Yesterday, I’d discussed the rise of market volatility in early 2021. The social media-fueled stock frenzy has piqued the interest of many retail investors. Some of these newcomers have limited experience with the stock market. Instead of chasing “meme stocks,” today I want to look at three dividend stocks that can provide stability in a turbulent market. Let’s dive in.
This utility is a dividend stock you can trust
Emera (TSX:EMA) is a Nova Scotia-based energy and services company engaged in the generation, transmission, and distribution of electricity to its customer base. Its shares have dropped 6.1% year over year as of late-morning trading on February 2. Emera is still one of my top dividend stocks. It is a worthy target for those worried about market volatility.
The company is expected to release its final batch of 2020 results later this month. In Q3 2020, Emera reported adjusted net income of $166 million, or $0.67 per share, compared to $122 million, or $0.51 per share, in the prior year. Adjusted profit in the year-to-date period was up marginally to $477 million — however, it was down on an adjusted earnings-per-share basis.
Shares of Emera last possessed a favourable price-to-earnings (P/E) ratio of 15 and a price-to-book (P/B) value of 1.6. Emera offers a quarterly dividend of $0.637 per share, which represents a solid 4.8% yield. Investors should look to this dependable dividend stock in a choppy market.
Market volatility: Why you should buy the dip in this defensive stock
Alimentation Couche-Tard (TSX:ATD.B) is a global giant in the convenience store space. Its shares have dropped 10% year over year. Back in January, I’d targeted this dividend stock due to its attractive value at the time. Alimentation has rebounded marginally, but it is still worth a look as we battle market volatility.

**Supplied information:**
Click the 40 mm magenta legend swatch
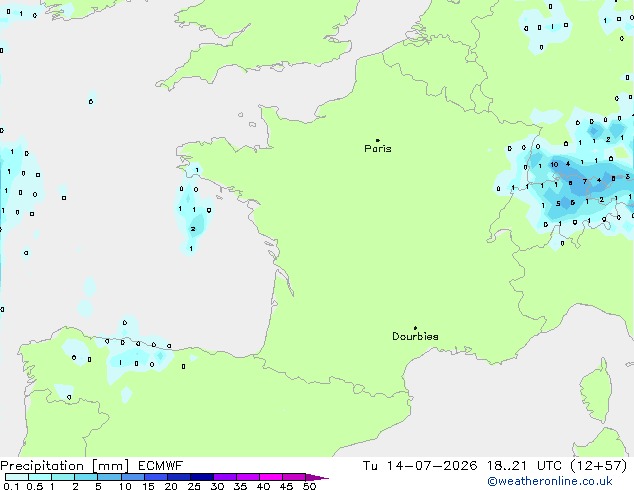634x490 pixels. [x=271, y=477]
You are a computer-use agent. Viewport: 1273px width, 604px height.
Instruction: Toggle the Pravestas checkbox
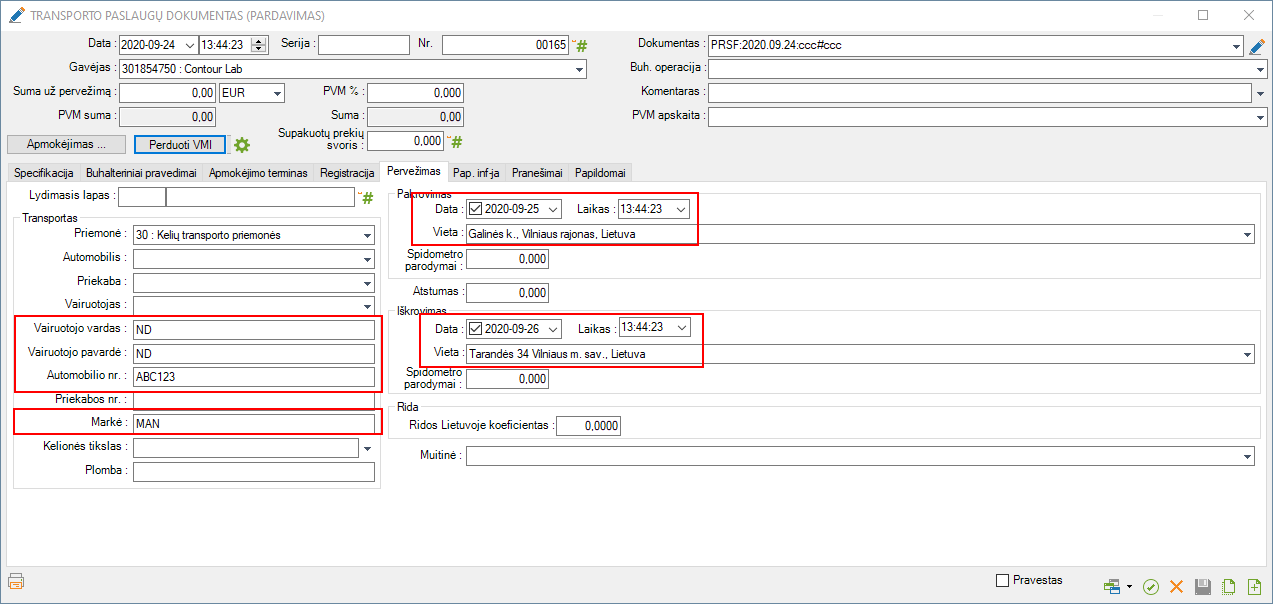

**Brief A:** From the dividend stocks article above, return the passage starting with "Yesterday, I’d discussed" and going on through "about market volatility.", copied word for word.
**Brief B:** According to the dividend stocks article, what quarterly dividend per share does Emera offer?

**Answer box A:**
Yesterday, I’d discussed the rise of market volatility in early 2021. The social media-fueled stock frenzy has piqued the interest of many retail investors. Some of these newcomers have limited experience with the stock market. Instead of chasing “meme stocks,” today I want to look at three dividend stocks that can provide stability in a turbulent market. Let’s dive in.
This utility is a dividend stock you can trust
Emera (TSX:EMA) is a Nova Scotia-based energy and services company engaged in the generation, transmission, and distribution of electricity to its customer base. Its shares have dropped 6.1% year over year as of late-morning trading on February 2. Emera is still one of my top dividend stocks. It is a worthy target for those worried about market volatility.

**Answer box B:** $0.637 per share